For Kai Suzuki of Waikiki Momosan, he has been anticipating for this day to come and the second stay-at-home order to end.
“Dine-in sales in most restaurants will make up more than 50% of their sales. In fact, in some restaurants, it will be more,” said Suzuki.
Bars and night clubs are still closed until tier 4, which some are calling unfair.
“Let us open with restrictions, like restaurants. And if we’re not doing the job, then fine us and shut us down. But until then, I think we need to have the opportunity to work,” said co-owner of Ferguson’s Irish Pub Danny Dolan.
The city is looking into some kind of licensing program for bars so they can possibly reopen sooner, and is currently working out the kinks in current enforcement rules.
“The mayor understands the impact of closing things permanently. So he’s trying to look for different alternatives to give people hope,” said Gary Kurokawa, who is Honolulu Mayor Kirk Caldwell’s Chief of Staff.

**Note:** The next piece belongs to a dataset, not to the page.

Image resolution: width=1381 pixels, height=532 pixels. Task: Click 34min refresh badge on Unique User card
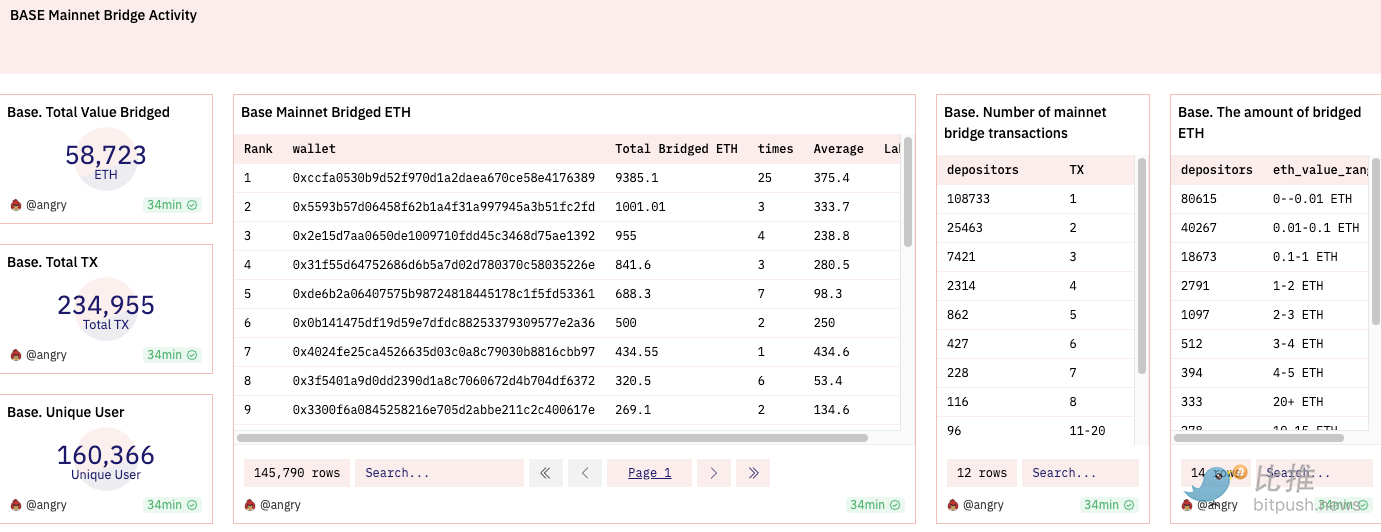(172, 505)
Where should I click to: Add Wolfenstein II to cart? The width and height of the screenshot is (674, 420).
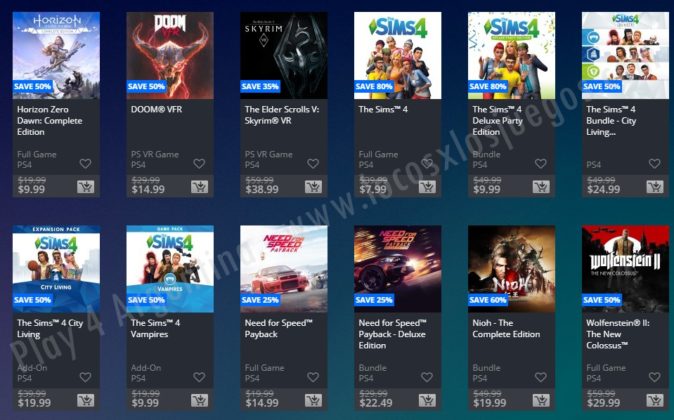click(655, 400)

Shops that provide nail and hair services are allowed to open. Mayor Caldwell says that they chose those services because they are safe to operate with all the protocols in place. But the owner of the Lashout Bar in Kapolei says that beauty shops like hers are licensed under the same agencies and should not be excluded from reopening. Owner Gina Francisco would be allowed to operate, but only outside.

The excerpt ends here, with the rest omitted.